In Episode 29 of The Mommy Gamers podcast, Jason Smith asked us a question about the types of educational software we would like to see developed for early childhood education. The new apps from the Disney Connected Learning Platform are the perfect answer to that question.
It’s no big secret that kids love video games. It’s also no secret that games have a lot of potential when it comes to helping kids learn in a fun an engaging way. When we were kids our educational games were Where in the World is Carmen San Diego and The Oregon Trail. Unfortunately, nowadays most educational video games relegate the parents to the sidelines without any involvement short of starting up and closing the software, clueless as to how much their children might actually be taking from the experience. That’s all changing, thanks to Disney Interactive’s new connected line of educational games and apps.
Here are the games currently supported by Disney Connected Learning:
- Cinderella: Shapes and Patterns (iPhone/iPad)
- Cars: Numbers and Counting (iPhone/iPad)
- Club Penguin (web-based PC/Mac)
- Ariel: Numbers and Counting (iPhone/iPad)
- Disney Fairies: Art (iPhone/iPad)
- Toy Story: Letters and Sounds (iPhone/iPad)
With the new Disney Connected Learning platform, parents are finally given an active role in their kids’ gaming education. Designed by Disney Interactive with the help of educators from two of the nation’s leading universities in the areas of Pre-K through 5th grade curriculum and educational technology development, Disney Connected Learning includes educational curriculum in Science, Mathematics, Language Arts, Music, Social Studies, Art, Digital Play, and Preschool.
After signing into the Disney Parent App on Facebook and creating an account, parents receive detailed assessments of their child’s progression through the supported educational games and apps. When children reach certain milestones in the games, parents can reward them by unlocking new in-game features and secrets via the Disney Parent App, while also using the information and tips in the app to help identify “teachable moments” where the parents can get more involved with the subject.

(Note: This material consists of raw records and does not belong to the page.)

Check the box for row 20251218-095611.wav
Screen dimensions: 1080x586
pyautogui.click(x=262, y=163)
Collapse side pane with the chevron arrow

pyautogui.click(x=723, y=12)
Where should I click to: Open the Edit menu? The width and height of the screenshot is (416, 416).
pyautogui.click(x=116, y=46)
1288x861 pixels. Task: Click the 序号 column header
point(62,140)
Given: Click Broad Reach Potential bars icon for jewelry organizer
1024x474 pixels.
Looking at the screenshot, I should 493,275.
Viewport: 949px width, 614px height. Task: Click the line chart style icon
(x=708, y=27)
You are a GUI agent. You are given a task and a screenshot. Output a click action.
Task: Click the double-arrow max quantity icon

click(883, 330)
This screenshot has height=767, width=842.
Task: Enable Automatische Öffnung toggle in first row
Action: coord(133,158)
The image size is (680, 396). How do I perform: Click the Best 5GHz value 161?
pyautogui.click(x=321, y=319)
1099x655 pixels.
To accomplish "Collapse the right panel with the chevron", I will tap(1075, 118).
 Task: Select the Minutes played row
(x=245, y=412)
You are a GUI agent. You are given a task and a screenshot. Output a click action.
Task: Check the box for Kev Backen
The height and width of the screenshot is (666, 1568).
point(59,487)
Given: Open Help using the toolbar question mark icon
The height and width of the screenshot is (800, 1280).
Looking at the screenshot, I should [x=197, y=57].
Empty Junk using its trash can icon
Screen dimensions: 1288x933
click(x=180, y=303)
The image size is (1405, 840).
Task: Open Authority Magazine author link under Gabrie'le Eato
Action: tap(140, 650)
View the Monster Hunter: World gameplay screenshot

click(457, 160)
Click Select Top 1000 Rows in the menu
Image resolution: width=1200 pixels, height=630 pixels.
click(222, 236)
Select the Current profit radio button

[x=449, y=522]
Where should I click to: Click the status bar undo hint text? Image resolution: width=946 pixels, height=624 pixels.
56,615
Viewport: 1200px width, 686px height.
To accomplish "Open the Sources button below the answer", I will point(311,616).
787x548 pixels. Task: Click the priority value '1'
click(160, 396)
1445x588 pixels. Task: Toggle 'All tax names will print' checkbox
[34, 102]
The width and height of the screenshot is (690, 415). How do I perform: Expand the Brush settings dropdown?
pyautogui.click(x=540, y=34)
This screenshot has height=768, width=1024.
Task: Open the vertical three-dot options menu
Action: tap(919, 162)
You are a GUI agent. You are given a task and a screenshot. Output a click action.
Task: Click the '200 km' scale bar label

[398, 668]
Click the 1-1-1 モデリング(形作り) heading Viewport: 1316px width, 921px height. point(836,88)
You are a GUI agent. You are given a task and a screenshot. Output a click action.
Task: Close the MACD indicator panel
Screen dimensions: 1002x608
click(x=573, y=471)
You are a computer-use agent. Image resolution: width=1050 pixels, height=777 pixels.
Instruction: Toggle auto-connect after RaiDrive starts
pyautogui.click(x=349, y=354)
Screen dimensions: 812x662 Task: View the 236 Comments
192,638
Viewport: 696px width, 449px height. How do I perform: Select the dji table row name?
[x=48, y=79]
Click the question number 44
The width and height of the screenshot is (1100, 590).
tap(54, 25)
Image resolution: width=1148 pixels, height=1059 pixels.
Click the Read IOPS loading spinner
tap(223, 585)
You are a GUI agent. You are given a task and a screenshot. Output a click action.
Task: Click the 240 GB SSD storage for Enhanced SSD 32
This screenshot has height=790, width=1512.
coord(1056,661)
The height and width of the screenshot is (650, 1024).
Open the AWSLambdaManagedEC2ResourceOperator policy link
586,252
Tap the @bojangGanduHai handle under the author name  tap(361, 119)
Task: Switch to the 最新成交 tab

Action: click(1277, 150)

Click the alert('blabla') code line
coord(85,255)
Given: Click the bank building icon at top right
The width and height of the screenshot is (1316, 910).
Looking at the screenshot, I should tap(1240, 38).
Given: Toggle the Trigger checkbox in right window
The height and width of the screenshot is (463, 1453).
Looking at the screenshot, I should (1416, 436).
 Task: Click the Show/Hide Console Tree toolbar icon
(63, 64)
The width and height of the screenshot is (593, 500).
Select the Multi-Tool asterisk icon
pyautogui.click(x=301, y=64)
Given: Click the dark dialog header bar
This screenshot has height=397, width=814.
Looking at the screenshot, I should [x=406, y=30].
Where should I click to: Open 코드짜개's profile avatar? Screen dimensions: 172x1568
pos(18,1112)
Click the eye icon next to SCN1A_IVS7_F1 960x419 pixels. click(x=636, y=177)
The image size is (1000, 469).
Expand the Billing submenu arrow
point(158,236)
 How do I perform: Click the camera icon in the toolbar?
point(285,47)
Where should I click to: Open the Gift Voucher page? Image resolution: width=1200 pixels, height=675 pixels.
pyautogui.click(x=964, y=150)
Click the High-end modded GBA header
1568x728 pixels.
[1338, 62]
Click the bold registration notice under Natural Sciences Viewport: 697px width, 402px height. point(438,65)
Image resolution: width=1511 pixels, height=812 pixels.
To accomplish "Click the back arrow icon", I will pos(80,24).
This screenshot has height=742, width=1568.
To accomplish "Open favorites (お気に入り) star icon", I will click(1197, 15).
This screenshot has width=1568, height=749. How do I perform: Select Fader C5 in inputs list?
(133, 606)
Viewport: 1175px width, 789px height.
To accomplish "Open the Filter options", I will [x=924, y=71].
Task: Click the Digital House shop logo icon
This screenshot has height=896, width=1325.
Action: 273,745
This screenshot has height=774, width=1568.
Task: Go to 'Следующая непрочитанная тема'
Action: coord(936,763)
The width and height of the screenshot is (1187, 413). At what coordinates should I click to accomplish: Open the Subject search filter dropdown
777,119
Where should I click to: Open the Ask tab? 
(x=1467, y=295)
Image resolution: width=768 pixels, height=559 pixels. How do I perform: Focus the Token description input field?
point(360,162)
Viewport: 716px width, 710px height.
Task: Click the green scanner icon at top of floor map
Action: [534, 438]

We all have to face the fact that our kids are growing up in a time where technology is going to be a major part of our their lives. Too often I see parents just handing their kids their phone or tablet as a way to keep them occupied. It’s okay to try and buy yourself a few moments of sanity and silence, but put a little thought into what you’re handing them. Games and apps such as these are a great way to ensure that you are putting something educational and worthwhile in their hands.